# [WHAT THIS TASK INVOLVES]
Take the line with "Open more actions for August 5 version" and the rest of the lines after it, to the end of the entries, and restate them exactly.

====== INPUT RECORDS

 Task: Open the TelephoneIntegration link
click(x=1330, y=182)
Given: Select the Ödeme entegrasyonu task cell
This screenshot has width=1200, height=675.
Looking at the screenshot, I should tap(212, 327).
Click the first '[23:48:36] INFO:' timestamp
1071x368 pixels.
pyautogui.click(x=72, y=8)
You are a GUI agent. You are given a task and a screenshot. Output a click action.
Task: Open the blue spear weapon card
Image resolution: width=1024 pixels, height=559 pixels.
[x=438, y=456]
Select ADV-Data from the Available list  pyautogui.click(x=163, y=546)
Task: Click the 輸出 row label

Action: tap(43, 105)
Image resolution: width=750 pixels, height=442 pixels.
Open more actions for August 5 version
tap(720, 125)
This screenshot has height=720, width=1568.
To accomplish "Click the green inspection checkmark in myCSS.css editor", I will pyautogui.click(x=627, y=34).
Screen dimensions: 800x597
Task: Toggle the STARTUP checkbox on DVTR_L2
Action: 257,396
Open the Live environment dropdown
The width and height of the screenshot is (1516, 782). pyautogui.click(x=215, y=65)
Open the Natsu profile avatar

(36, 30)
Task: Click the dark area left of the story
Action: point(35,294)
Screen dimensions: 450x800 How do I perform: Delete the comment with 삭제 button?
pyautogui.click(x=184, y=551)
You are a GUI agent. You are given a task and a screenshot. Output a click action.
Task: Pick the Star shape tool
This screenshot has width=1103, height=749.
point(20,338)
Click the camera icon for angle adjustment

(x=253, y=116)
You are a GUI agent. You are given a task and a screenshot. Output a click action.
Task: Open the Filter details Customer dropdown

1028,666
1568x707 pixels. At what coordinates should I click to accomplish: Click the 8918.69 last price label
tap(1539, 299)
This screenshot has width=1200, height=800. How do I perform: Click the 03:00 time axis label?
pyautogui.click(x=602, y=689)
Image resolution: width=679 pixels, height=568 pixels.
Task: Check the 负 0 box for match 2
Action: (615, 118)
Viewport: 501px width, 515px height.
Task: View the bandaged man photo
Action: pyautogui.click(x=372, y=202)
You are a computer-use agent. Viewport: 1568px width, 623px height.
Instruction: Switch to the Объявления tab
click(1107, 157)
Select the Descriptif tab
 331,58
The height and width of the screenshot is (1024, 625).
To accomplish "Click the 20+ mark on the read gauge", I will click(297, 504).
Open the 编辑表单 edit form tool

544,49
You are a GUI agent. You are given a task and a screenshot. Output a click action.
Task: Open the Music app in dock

============

# [EXERCISE SOLUTION]
Open more actions for August 5 version
tap(720, 125)
This screenshot has height=720, width=1568.
To accomplish "Click the green inspection checkmark in myCSS.css editor", I will pyautogui.click(x=627, y=34).
Screen dimensions: 800x597
Task: Toggle the STARTUP checkbox on DVTR_L2
Action: 257,396
Open the Live environment dropdown
The width and height of the screenshot is (1516, 782). pyautogui.click(x=215, y=65)
Open the Natsu profile avatar

(36, 30)
Task: Click the dark area left of the story
Action: point(35,294)
Screen dimensions: 450x800 How do I perform: Delete the comment with 삭제 button?
pyautogui.click(x=184, y=551)
You are a GUI agent. You are given a task and a screenshot. Output a click action.
Task: Pick the Star shape tool
This screenshot has width=1103, height=749.
point(20,338)
Click the camera icon for angle adjustment

(x=253, y=116)
You are a GUI agent. You are given a task and a screenshot. Output a click action.
Task: Open the Filter details Customer dropdown

1028,666
1568x707 pixels. At what coordinates should I click to accomplish: Click the 8918.69 last price label
tap(1539, 299)
This screenshot has width=1200, height=800. How do I perform: Click the 03:00 time axis label?
pyautogui.click(x=602, y=689)
Image resolution: width=679 pixels, height=568 pixels.
Task: Check the 负 0 box for match 2
Action: (615, 118)
Viewport: 501px width, 515px height.
Task: View the bandaged man photo
Action: pyautogui.click(x=372, y=202)
You are a computer-use agent. Viewport: 1568px width, 623px height.
Instruction: Switch to the Объявления tab
click(1107, 157)
Select the Descriptif tab
 331,58
The height and width of the screenshot is (1024, 625).
To accomplish "Click the 20+ mark on the read gauge", I will click(297, 504).
Open the 编辑表单 edit form tool

544,49
You are a GUI agent. You are given a task and a screenshot. Output a click action.
Task: Open the Music app in dock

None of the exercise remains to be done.